È un umorismo nero quello innescato dalla scintilla che fa esplodere la rabbia troppo a lungo repressa dei protagonisti. Scene di vita quotidiana: un’automobile rimossa “ingiustamente”, un insulto di troppo tra automobilisti, un incidente stradale con vittime innocenti (la goccia che fa traboccare il vaso in ben tre storie su sei è legata a situazioni attinenti derivanti dalla circolazione stradale), una vita di rifiuti e frustrazioni, le ombre del passato che si materializzano all’improvviso, il tradimento del proprio uomo scoperto durante la festa di matrimonio.

Quando il Diritto e la Giustizia decidono di fare i separati in casa, l’unica via praticabile, quella più follemente razionale o più razionalmente folle, sembra indicata dalla Vendetta: a volta amara, a volte dolce, a volte liberatoria, a volte semplicemente necessaria.

Tra i sei episodi si registrano autentiche punte di diamante, come Pasternak, che precede i titoli di testa, o il tragicomico duello tra automobilisti ingaggiato in Il più forte. “Giustizia da sé”, unica soluzione follemente razionale quando si alza il telefono per chiamare la Polizia e la Polizia non risponde. Perché è proprio quando il Diritto e la Giustizia decidono di fare i separati in casa che trova fertile terreno la Vendetta: a volte amara, a volte dolce, altre volte semplicemente necessaria.

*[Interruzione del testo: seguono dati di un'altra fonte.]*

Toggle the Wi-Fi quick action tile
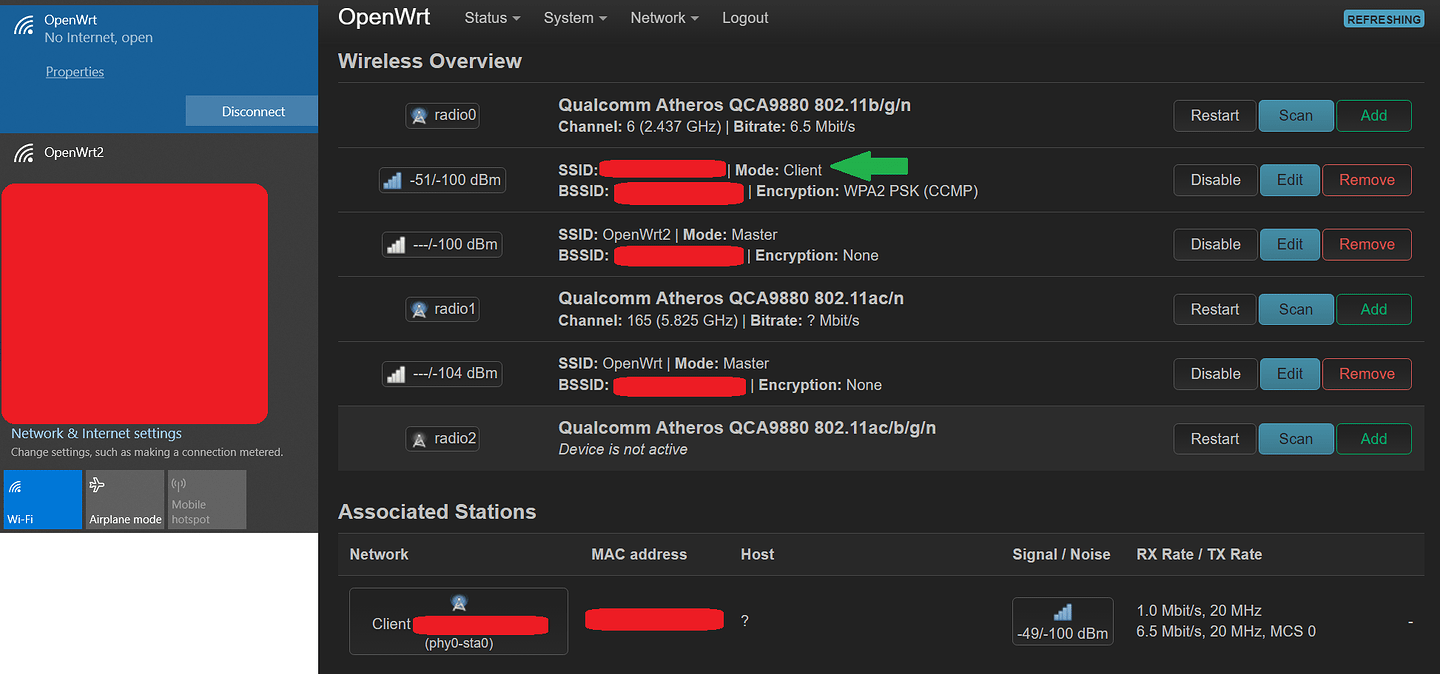1440x674 pixels. [x=43, y=499]
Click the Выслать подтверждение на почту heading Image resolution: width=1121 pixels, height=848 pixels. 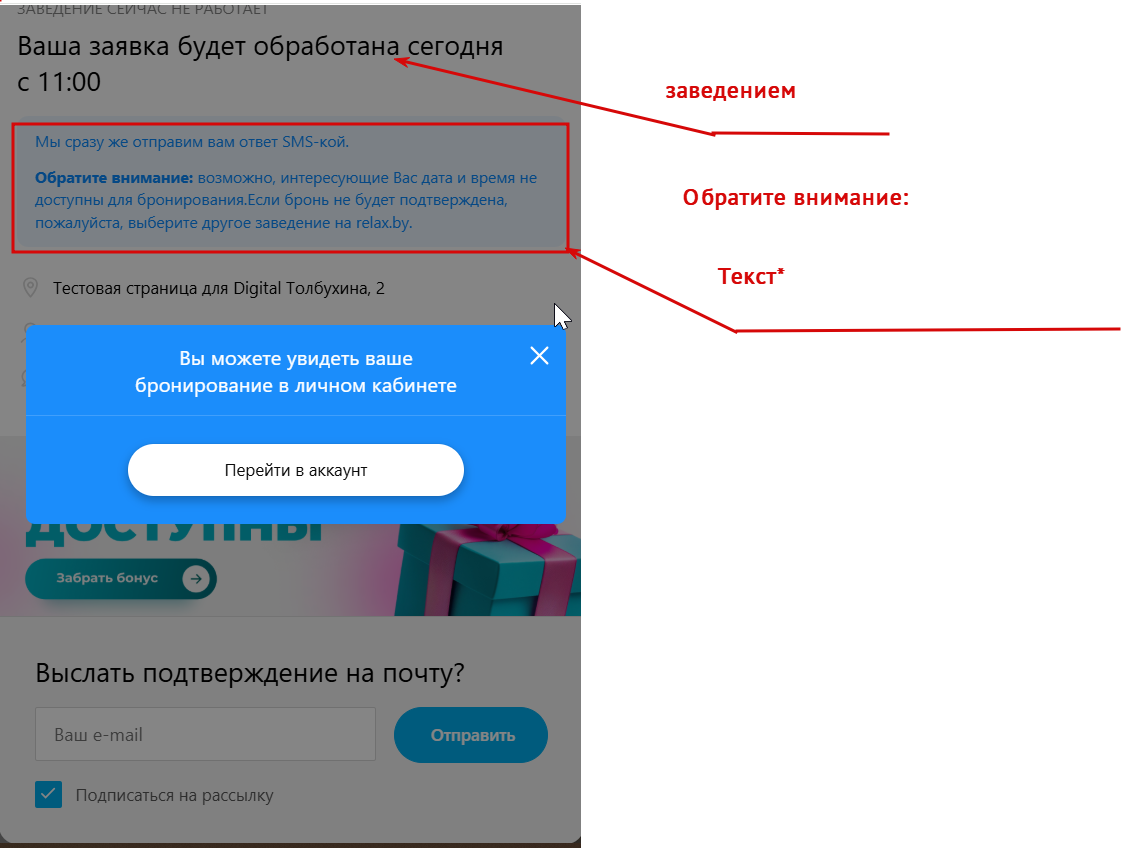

Personaggi ben caratterizzati, colpi di scena al posto giusto e al momento giusto, una morale facilmente intuibile. Come nella migliore tradizione del cortometraggio d’autore. Perché più che a degli “episodi” (sono lontani i tempi d’oro di film come Paisà) lo spettatore ha proprio l’impressione di assistere alla proiezione di sei “cortometraggi”.

Dopo aver sdoganato il documentario, il grande schermo tenta l’impresa anche con i corti? Ai posteri l’ardua sentenza. Lo spettatore odierno può godersi nel frattempo il riso amaro di storie pazzesche, eppure così ordinarie.